Diante deste contexto, é até mesmo óbvio que o longa-metragem não foi produzido nas condições ideais. Trata-se de um cinema possível, feito na raça, o que se por um lado transborda vontade por outro deixa escancarado os problemas técnicos existentes, que não são poucos. A começar pela fotografia, ora explorando planos bem abertos ora closes com a câmera tremida, por vezes perdendo o foco ou até mesmo o próprio personagem - contraste decorrente da substituição do diretor de fotografia ainda durante as filmagens, e da impossibilidade de se rodar novamente o que já havia sido feito. A edição também é afetada por tal mudança, resultando em sequências onde o áudio continua após o encerramento da cena em si, adentrando a seguinte. Soma-se a isto a iluminação precária em várias tomadas noturnas e também a bizarra falta de sincronia entre o movimento labial do elenco e os diálogos, que desvia a atenção da narrativa a todo instante.
Tais problemas técnicos, é claro, prejudicam bastante o filme - mas não são os únicos. Há também um certo descompasso narrativo entre o que é dito e o que é exibido, fruto em boa parte das mesmas dificuldades financeiras. Situado em 1977, Bandeira de Retalhos mantém diálogos com termos da época, por vezes com um ritmo próprio de rima, mas o figurino e mesmo a ambientação nem sempre seguem o mesmo apuro - há uma cena em que uma câmera portátil moderna aparece, com uma figurante falando ao celular ao fundo. Detalhes que, pouco a pouco, minam a crença do espectador naquela realidade ali retratada. O que é uma pena, pois Bandeira de Retalhos tem o que dizer.
Seguindo a linha de vários filmes do Cinema Novo - contemporâneo do diretor, é bom ressaltar! -, Sérgio Ricardo aqui dá voz aos oprimidos, representados pelos moradores do Vidigal. Há uma sucessão de agressões sociais, em maior ou menor escala: o Estado que deseja expulsá-los do lugar em que vivem, a polícia como meio de execução das ordens impostas, o filho que presenciou o assassinato de seus pais, trabalhadores, e por isso se tornou bandido.
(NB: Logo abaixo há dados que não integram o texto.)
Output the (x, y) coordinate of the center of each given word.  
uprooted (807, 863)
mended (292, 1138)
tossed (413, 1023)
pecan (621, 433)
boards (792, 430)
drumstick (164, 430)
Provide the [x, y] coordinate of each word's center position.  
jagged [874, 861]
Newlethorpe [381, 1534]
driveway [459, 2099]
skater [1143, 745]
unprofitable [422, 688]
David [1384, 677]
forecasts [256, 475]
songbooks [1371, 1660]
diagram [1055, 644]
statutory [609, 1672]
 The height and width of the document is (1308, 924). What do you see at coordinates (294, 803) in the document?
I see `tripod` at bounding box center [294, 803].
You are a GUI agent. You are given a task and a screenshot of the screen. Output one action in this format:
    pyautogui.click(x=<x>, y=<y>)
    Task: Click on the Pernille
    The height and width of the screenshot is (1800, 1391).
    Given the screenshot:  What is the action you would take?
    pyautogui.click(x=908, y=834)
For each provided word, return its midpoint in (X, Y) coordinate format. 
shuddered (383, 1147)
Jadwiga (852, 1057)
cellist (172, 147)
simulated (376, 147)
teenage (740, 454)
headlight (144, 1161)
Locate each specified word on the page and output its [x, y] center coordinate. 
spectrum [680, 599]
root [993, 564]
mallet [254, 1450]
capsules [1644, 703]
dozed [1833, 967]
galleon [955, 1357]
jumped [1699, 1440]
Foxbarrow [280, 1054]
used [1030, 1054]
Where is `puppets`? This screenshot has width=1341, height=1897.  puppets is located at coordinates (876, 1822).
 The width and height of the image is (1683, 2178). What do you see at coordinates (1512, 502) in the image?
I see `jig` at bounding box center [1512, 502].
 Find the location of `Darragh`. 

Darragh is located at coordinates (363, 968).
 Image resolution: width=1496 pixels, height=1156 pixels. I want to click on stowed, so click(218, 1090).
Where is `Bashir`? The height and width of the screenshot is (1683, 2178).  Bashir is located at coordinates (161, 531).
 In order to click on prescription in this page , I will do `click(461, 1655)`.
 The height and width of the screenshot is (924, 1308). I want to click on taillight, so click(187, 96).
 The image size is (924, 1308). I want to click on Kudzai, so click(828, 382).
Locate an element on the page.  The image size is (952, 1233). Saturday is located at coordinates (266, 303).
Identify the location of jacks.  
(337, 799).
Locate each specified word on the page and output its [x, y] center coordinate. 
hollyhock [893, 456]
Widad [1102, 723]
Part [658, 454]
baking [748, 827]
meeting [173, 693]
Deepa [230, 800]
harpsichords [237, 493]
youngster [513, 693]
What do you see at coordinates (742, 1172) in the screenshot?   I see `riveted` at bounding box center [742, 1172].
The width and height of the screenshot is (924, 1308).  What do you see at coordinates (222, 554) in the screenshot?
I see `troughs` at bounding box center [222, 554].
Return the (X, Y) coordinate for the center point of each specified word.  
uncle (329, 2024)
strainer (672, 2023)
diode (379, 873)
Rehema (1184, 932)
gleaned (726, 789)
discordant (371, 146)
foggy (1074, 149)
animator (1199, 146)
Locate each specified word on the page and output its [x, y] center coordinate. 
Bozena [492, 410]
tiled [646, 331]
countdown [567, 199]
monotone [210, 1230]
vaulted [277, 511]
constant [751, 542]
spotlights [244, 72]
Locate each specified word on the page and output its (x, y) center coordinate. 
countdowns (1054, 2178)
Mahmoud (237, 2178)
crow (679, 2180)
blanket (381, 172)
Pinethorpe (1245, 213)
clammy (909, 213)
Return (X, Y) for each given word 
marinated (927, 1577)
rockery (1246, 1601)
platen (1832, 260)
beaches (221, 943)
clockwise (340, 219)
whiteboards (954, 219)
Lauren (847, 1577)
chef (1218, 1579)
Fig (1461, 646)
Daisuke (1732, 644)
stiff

São retratos de uma injustiça cotidiana que, infelizmente, ainda repercutem nos dias atuais. Basta relembrar a forma como os moradores da Vila Autódromo foram tratados, em meio às obras para as Olimpíadas de 2016.
Tal defesa do povo e sua convocação para lutar pelo que é seu, no fim das contas, é o interesse maior de Sérgio Ricardo ao registrar esta história real na telona, e o que o filme entrega de melhor. Sem ter como filmar cenas mais complexas, o diretor ainda conseguiu driblar as dificuldades ao optar por um lado documental, inserindo trechos de reportagens antigas sobre o fato, que complementam bem o que é encenado. Além disto, a boa trilha sonora auxilia a narrativa, dando ritmo aos eventos, e Kizi Vaz até é competente como a protagonista Tiana. Mas é só.
Com uma subtrama mal desenvolvida envolvendo um triângulo amoroso, Bandeira de Retalhos ainda apresenta diversas falhas na condução de seu elenco coadjuvante, alguns sem o menor cacoete para atuação. Há também incoerências comportamentais de certos personagens, como os de Antonio Pitanga e Osmar Prado, que beiram o risível. Diante de tantos problemas, mesmo a boa vontade e a dedicação do trabalho coletivo empregado são insuficientes para entregar um filme minimamente razoável. Os erros, técnicos e narrativos, saltam aos olhos a todo instante.
Como curiosidade, um alerta para o trecho de reportagem que surge ao término de todos os créditos finais. Nada supera o brasileiríssimo "o Papa é gente fina", ainda mais dentro do contexto retratado.
Filme visto na 21º Mostra de Tiradentes, em janeiro de 2018.